I just about got over that when my mother decided to help me earn some air miles by traveling twice to Ireland in the space of three weeks. She earned a few herself, mind you, on her trip to Heaven.

I was getting over the jet lag from the trips to Ireland when my wisdom tooth decided to give out. Probably because I’d subjected it to twenty or so airplane meals over the previous three weeks, including some tasty mints that help your ears while landing while simultaneously setting about your teeth like a jack hammer.

I had it taken out by a nice lady dentist who was slightly horrified when I told her that I wanted to take the tooth home. I think dentists want to keep them and sell them to ivory poachers or something. She seemed very possessive anyway. Getting it taken out was fine but a few days later the place it came from got infected.

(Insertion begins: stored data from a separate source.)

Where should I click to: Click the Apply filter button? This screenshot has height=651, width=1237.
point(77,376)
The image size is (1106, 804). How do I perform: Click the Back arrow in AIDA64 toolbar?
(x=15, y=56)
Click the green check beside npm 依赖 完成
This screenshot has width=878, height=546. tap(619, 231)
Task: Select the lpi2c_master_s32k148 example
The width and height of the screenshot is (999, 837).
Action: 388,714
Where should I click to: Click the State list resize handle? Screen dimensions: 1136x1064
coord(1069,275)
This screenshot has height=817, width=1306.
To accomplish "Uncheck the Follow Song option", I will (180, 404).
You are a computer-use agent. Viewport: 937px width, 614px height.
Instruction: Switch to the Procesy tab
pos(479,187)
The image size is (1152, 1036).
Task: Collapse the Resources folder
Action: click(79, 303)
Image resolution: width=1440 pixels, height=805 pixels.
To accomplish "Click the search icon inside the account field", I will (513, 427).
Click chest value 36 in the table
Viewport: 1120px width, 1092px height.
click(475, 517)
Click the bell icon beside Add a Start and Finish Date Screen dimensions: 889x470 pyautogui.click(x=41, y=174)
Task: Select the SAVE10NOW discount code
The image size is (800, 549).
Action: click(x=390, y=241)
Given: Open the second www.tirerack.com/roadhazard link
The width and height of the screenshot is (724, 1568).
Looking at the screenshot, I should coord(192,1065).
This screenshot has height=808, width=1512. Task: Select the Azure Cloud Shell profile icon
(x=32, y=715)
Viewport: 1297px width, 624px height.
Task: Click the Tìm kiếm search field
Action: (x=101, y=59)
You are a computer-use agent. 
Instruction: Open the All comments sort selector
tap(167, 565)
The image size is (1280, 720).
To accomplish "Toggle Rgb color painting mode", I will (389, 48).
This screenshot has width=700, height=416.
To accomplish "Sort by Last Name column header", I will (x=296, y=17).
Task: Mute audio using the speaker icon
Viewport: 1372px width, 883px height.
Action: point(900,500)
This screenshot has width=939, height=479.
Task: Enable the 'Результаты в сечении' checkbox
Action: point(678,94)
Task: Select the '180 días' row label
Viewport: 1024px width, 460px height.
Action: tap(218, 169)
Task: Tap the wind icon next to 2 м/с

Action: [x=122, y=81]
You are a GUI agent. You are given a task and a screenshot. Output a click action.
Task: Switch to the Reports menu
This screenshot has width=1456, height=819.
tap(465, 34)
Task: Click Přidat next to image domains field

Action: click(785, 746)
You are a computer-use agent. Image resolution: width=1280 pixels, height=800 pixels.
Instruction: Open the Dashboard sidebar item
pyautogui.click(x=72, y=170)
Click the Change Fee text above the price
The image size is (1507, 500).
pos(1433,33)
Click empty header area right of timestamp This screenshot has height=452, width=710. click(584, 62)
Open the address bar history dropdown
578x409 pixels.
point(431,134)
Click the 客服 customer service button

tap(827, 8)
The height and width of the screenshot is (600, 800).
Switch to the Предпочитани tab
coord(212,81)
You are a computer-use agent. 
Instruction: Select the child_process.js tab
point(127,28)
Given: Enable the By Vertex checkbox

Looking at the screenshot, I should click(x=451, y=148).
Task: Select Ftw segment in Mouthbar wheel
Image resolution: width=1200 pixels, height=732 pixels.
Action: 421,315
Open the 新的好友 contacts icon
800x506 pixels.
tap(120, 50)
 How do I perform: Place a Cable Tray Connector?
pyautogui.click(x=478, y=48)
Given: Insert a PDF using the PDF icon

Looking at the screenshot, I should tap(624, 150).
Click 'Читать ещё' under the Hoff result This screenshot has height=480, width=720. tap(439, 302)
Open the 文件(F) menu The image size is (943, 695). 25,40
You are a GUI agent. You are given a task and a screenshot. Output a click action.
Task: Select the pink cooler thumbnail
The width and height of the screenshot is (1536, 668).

Nature abhors a vacuum and it filled mine with food that I was too lazy to get rid of. I turned into a baby with the pain and had to plead with a young dentist in Singapore to sort it out. Her solution was to give me a bottle of pink liquid and a syringe and to encourage me to do it myself. Strangely enough it worked, which means that if my annus horriblus continues and I contract diabetes before year end, I will be well practiced in the art of self injecting.

Sport is often a positive distraction in times of misery, but this year it has followed my run of bad luck. Back home my beloved home county were robbed of their first title in fifty years by the worst piece of refereeing since England were awarded that goal in the 1966 World Cup. I follow AFL football over here and given that sport usually involves liking one team and hating another one with all your passion, I chose Collingwood for the latter. And needless to say in the year of misfortune they broke a twenty year duck and won the Grand Final.

But I guess that the plus side of getting cancer and surviving it is that you get a new perspective on life. For a start I’ve realised how many friends I have and how lucky I am to have a supportive and loving partner. Plus I’ve received cards, emails and presents from so many people I am truly humbled.

I think it’s time to stop and smell the flowers which is opportune because spring came to Melbourne this week and our street alone is awash with roses and colours that would give Willy Wonka a fit. I enjoyed the racing carnival last week and made my first visit to the Melbourne Cup, the race that stops a nation. I’m not a big horse fan I admit. I couldn’t eat a whole one, although having said that I’ve actually eaten more of them than I’ve ridden.

I visited an Oncologist last week (a word I couldn’t spell never mind understand four weeks ago). He told me things are looking good but once the Big C has visited he likes to come back. So I’m booked in for a session of chemo next Wednesday which won’t be fun but will put me back on same level as the landbubbers (those of you who haven’t surfed on the Big C). And then it’s only 43 days until year end. Boy will I celebrate New Year’s Eve - my second life begins on January 1st!